Penn Film & Media Pioneers
Symposium Participants
C. Edwin Baker is the Nicholas F. Gallicchio Professor at the Penn Law School and a First Amendment scholar. Since the early 1990s, he has concentrated on media policy. In that field, he has written numerous articles and two books: Media, Markets, and Democracy, which won the 2002 annual McGannon Communications Policy Research Award, and Advertising and a Democratic Press.
Karen Beckman is the Elliot and Roslyn Jaffe Endowed Assistant Professor in Film Studies at the University of Pennsylvania. She is the author of Vanishing Women: Magic, Film and Feminism, co-editor of Still Moving: Between Cinema and Photography (forthcoming) and is currently working on a book about cinematic car crashes
Rebecca Bushnell is Dean of the School of Arts and Sciences, the Thomas S. Gates, Jr. Professor and Professor of English at the University of Pennsylvania. A professor of English, she is a scholar of early modern English literature, culture and history as well as an expert on the literary genre of tragedy. Her most recent books are Green Desire, a study of early modern English gardening books, and A Companion to Tragedy (editor).
Michael Chaiken is Program Director for Film at International House in Philadelphia. He is editor of Arthur Penn: Interviews and co-editor of Be Sand, Not Oil: The Uncollected Writings of Amos Vogel.
Timothy Corrigan is Professor of Cinema Studies and English, and Director of the Cinema Studies program at the University of Pennsylvania. He is the author of New German Cinema, A Cinema Without Walls, and The Film Experience, among other books.
Peter Decherney is Assistant Professor of Cinema Studies and English at the University of Pennsylvania. He is the author of Hollywood and the Culture Elite: How the Movies Became American and is at work on a new book on copyright law and Hollywood.
Douglas Gomery is Professor of Media Studies at the University of Maryland and resident scholar at the Library of American Broadcasting.
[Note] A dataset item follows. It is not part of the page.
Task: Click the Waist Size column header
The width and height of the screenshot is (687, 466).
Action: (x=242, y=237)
He is author of 17 books, including the forthcoming A History of Broadcasting in the United States.
Paul Messaris is the Lev Kuleshov Professor of Communication at the University of Pennsylvania. In his Audio-Visual Communication Laboratory, he has been exploring the relationship between feature-length film production, scholarly theory and academic research. Currently, he is studying the incorporation of high-definition digital video into the production and creation of special effects.
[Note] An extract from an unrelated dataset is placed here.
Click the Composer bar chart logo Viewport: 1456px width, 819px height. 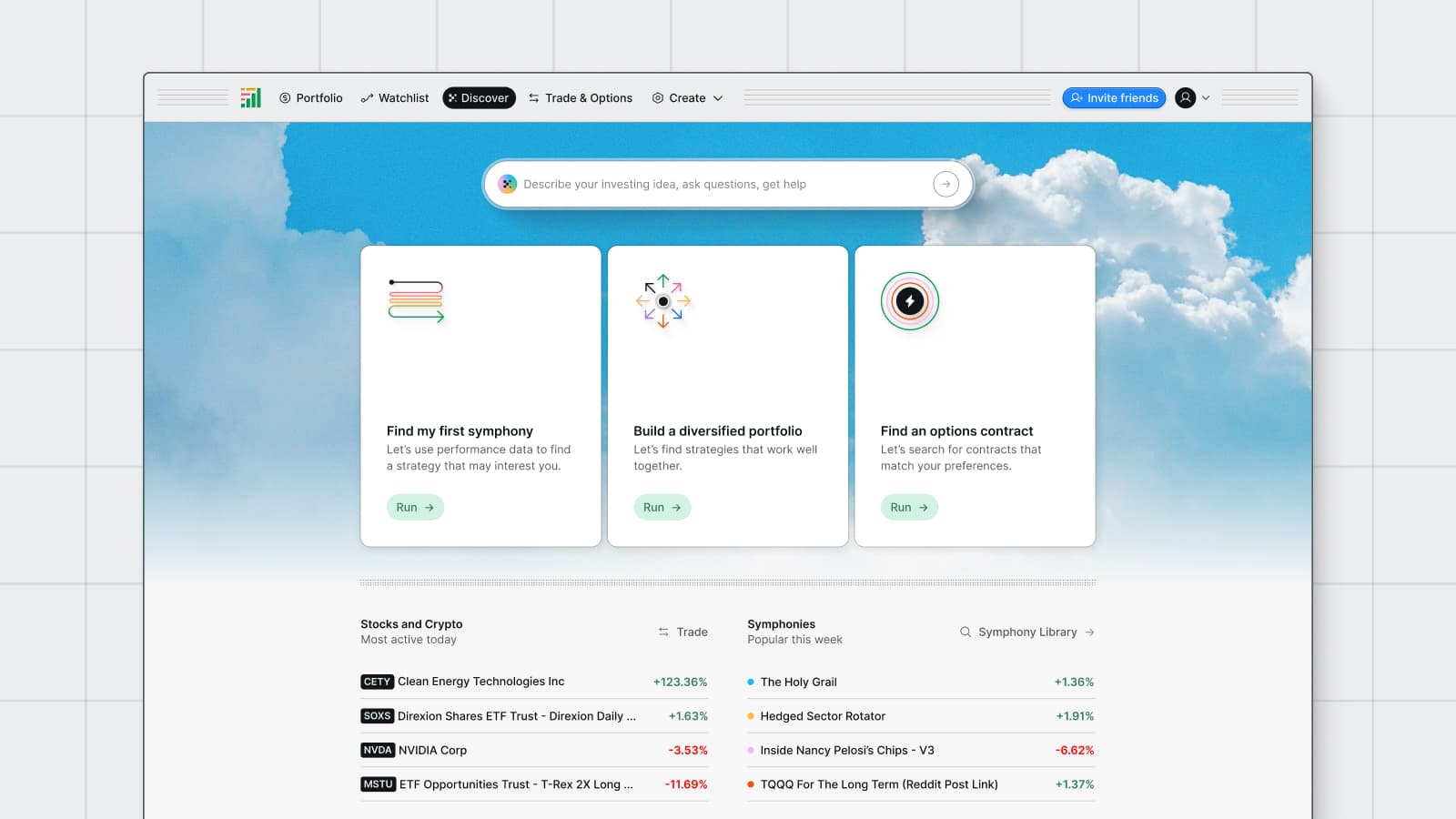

Katherine Sender Katherine Sender is Assistant Professor of Communication at the University of Pennsylvania. She is the author of Business, Not Politics: The Making of the Gay Market and a new article, “Queens for a Day: Queer Eye for the Straight Guy and the Neoliberal Project,” as well as many other articles on GLBT media and marketing. She is also the producer, director and editor of a number of documentaries, including Off the Straight and Narrow: Lesbians, Gays, Bisexuals, and Television.